Nei social network, ad esempio, qualche mese fa ho letto il post di uno scrittore che stimo, Christian Raimo, la sua critica a Moravia era feroce. Riflettevo un po’ costernata un po’ persino con ammirazione sulla sua sicurezza. Cosa ho letto, sono arrivata a chiedermi. L’ho amato così tanto Moravia. Di post simili ne sono seguiti altri, di qualche altro autore. Con sollievo giorni dopo l’affondo di Raimo, lessi però Paolo Di Paolo. L’efferetezza del pregiudizio tutto italiano, con sommo sgomento tutto italiano, appresi che cedeva il passo alla gloriosa accoglienza stavolta tutta americana, Moravia dunque vinceva negli States. Ci sta bene, pensai.
La grandezza di Moravia la desumo da lettrice, il revisionismo sul suo contributo alla letteratura mi fa specie.
Moravia è il neorealismo, tutto il resto mi importa poco. Trovatemi uno scrittore oggi che abbia la medesima autorevolezza nel raccontare il suo tempo. Portatemi uno scrittore che riesca a rendermi la bellezza e la decadenza di un’epoca in un incarnato, come Moravia con la sua inarrivabile Andreina ad esempio.

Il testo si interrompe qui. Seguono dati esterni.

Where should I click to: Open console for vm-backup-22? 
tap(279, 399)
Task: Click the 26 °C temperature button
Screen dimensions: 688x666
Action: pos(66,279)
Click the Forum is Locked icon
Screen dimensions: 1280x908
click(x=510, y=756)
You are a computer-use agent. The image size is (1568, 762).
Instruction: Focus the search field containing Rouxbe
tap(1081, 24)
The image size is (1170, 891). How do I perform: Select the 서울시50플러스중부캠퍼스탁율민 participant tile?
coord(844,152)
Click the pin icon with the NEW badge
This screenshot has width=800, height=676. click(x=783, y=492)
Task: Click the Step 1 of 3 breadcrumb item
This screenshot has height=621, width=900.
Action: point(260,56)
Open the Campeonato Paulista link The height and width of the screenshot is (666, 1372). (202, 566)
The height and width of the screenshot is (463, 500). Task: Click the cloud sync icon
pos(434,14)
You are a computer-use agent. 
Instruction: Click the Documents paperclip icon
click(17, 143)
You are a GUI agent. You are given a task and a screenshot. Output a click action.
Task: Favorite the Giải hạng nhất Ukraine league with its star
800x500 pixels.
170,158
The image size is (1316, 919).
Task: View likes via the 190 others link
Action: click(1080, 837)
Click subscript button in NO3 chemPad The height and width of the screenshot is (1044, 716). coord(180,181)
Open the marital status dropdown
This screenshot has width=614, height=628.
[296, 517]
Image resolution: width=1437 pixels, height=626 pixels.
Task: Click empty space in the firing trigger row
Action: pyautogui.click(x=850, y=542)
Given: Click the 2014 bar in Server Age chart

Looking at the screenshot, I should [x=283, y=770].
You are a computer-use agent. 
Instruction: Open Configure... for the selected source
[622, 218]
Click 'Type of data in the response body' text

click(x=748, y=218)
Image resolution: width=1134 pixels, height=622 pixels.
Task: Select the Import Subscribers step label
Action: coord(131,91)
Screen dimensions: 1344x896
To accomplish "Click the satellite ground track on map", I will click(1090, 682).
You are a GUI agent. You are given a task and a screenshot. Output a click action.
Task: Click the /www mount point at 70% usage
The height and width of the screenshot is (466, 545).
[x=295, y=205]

Oggi insorge persino un residuato di moralismo di genere. Elsa Morante era migliore, era più brava. Elsa Morante morì sola, povera, fuori di sé. Sì, va bene, ma c’entra qualcosa con la controversia? Portatemi uno scrittore di adesso, di questi giorni, quale corrente, quale movimento, quale spaccatura, quale rivoluzione, concorrerebbe a rendermelo tale da far impallidire l’altro, quale scrittore che non avete già chiamato autore di talento, capace di raccontare nel suo romanzo-mondo (uh parolone) eccetera eccetera, maledizione, quanto improprio entusiasmo.
Non esiste una graduatoria di merito, sbaglieremmo in ogni caso. A un certo punto è diventata persino una questione di machismo letterario, quando parliamo di Elsa Morante, per dire, cito lei perché l’obiezione è stata sollevata da più parti, ed è assolutamente onesta, plausibile di ogni ragione, il destino della Morante è drammatico, ingiusto, ma non toglie nulla al valore, alla parabola espressiva di Moravia, il disfattista e l’anti italiano, condannato già da quegli anni, il trentennio del Novecento.
Quanta superbia o quanto coraggio anima lo scrittore contemporaneo che opera la revisione, la mortificazione, un tentativo sistematico ma inutile. La mia amica libraia dice che Moravia non lo chiede più nessuno. Elsa Morante sì. Questo non mi solleva per nulla. E’ un problema nostro, se davvero dovesse realizzarsi una censura al contrario – non so come dire – nessuna innocenza basterebbe a perdonarne gli istigatori.
Casomai lasciate da parte l’uomo, in generale, limitatevi ad amare lo scrittore, a riconoscergli malgrado tutto il diritto e lo status. Apro una pagina a caso del romanzo Le ambizioni sbagliate, edizione Garzanti, la terza, datata 1974. Leggo: “(…) Indossava sotto quel pesante e lussuoso involucro niente altro che una sottoveste di velo dagli orli di merletto: non fiera e sdegnosa, ma mezza nuda, insieme provocante e implorante, voleva apparire agli occhi stupiti di Pietro”. A me basta per intendere il lento implacabile declivio della dissoluzione, eccolo, così rapido a mostrarsi. Il senso della tragedia costipa le pagine laconicamente simile alla luce gialla e stantia di quegli interni, al tedio di una classe borghese risonante di ipocrisia, qualcosa che atteneva alla morte, al silenzio. Non posso resuscitare dai suoi detrattori la stima che ritengo dovuta, ma considero gravissimo il tentativo di censura, una battaglia ottusa a guardar bene e mi ripeto inutile, sì inutile.